Source extract:
-*-*-

# Best Homeowner Chainsaw



## TS3660 (Mar 4, 2008)

*Best Homeowner Chainsaw - UPDATE*

This isn't exactly the kind of power tool this forum is about but here goes anyway. I ran over the handle end of my Stihl 009L Chainsaw and busted it up bad. It can't be used. The motor, bar, chain, and all the working mechanics are still great. I've been looking for an 009L that has a junk motor but no luck. So, I'm in the market for a new or used complete saw. I have a large Homelite that I love but I rarely use it because it is only for big stuff. I always would grab the 009L for most jobs around the yard. Anyway, I'd like a good small 14" - 16" saw. Which brand should I look at?


----------



## mdlbldrmatt135 (Dec 6, 2006)

There's a few on EvilBay.......

Handle: 
http://cgi.ebay.com/Stihl-009L-009-L-handle-and-recoil-housing_W0QQitemZ170330863008QQcmdZViewItemQQptZLH_DefaultDomain_0?hash=item27a882b5a0&_trksid=p3286.c0.m14&_trkparms=72%3A1205%7C66%3A2%7C65%3A12%7C39%3A1%7C240%3A1318%7C301%3A0%7C293%3A1%7C294%3A50


----------



## TS3660 (Mar 4, 2008)

Yeah, I saw that one. It's only the left half and it doesn't have the throttle trigger. Not much better than mine.


----------



## mdlbldrmatt135 (Dec 6, 2006)

I love using My Dad's 009....... I think I've used it more than he has...LOL It's a great little saw for occasional use


----------



## woodnthings (Jan 24, 2009)

*Every tree cutter I seen uses the Stihl brand*

I've got 3 Poulans, one is a 14" from Tractor Supply Corp. at $120 or so, can't remember exactly. It always starts and has cut thru 14" Oaks.
TSC also carries Husquvarna chain saws. A Craftsman is a Poulan or used to be anyway. I never had a Husquvara chainsaw, but had their 450 WR Motorcycle. White knuckles all the way!:laughing: Their chainsaws should be just as good?:blink: bill
http://www.tractorsupply.com/webapp...geSize=12&catLevel=1&categoryIdAncestor=54728


----------



## johnv51 (Oct 27, 2008)

My order of preference, Husqvarna, Stihl, Echo, Poulan. 
I don't recommend Homelite, McCulloch.


----------



## CivilEngineer13 (Aug 29, 2008)

johnv51 said:


> My order of preference, Husqvarna, Stihl, Echo, Poulan.
> I don't recommend Homelite, McCulloch.


I second that. I have used my father-in-law's husqvarna a few times and that thing is far and away the best. I have a poulan and for the amount I use it it's great.


----------



## Trencher (May 8, 2009)

*Trencher*

And I'll third it. I use a husqvarna's for all felling and woodland work. They're good quality build, very reliable and have great performance.


----------



## clarionflyer (Apr 27, 2008)

I got a little Husqvarna 142 last year. it was such an amazing saw for the $, I went to get one for my dad this year... they quit making it! The guy at Tractor Supply thought that it was too good - cut back on sales of their high end saws. :furious: (just his opinion).
The factory still sells rebuilt versions for less than $200. I think I'll get another...


----------



## firehawkmph (Apr 26, 2008)

"never had a Husquvara chainsaw, but had their 450 WR Motorcycle. White knuckles all the way!"

Hey woodenthings,
Look like this:







Mike Hawkins
Just picked this one up last week. 1972.

-*-*-

Material provided:
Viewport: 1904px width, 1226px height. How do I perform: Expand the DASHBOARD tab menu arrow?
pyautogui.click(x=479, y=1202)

-*-*-

Parts of the exercise:
1. In the chainsaw forum thread, what size range does TS3660 want for a new saw?
2. Write out the chainsaw forum thread between "## CivilEngineer13 (Aug" and "it it's great.", inclusive, changing "father-in-law's" to "brother's".

Solved tasks:
1. A small saw of 14 to 16 inches.

2.
## CivilEngineer13 (Aug 29, 2008)

johnv51 said:


> My order of preference, Husqvarna, Stihl, Echo, Poulan.
> I don't recommend Homelite, McCulloch.


I second that. I have used my brother's husqvarna a few times and that thing is far and away the best. I have a poulan and for the amount I use it it's great.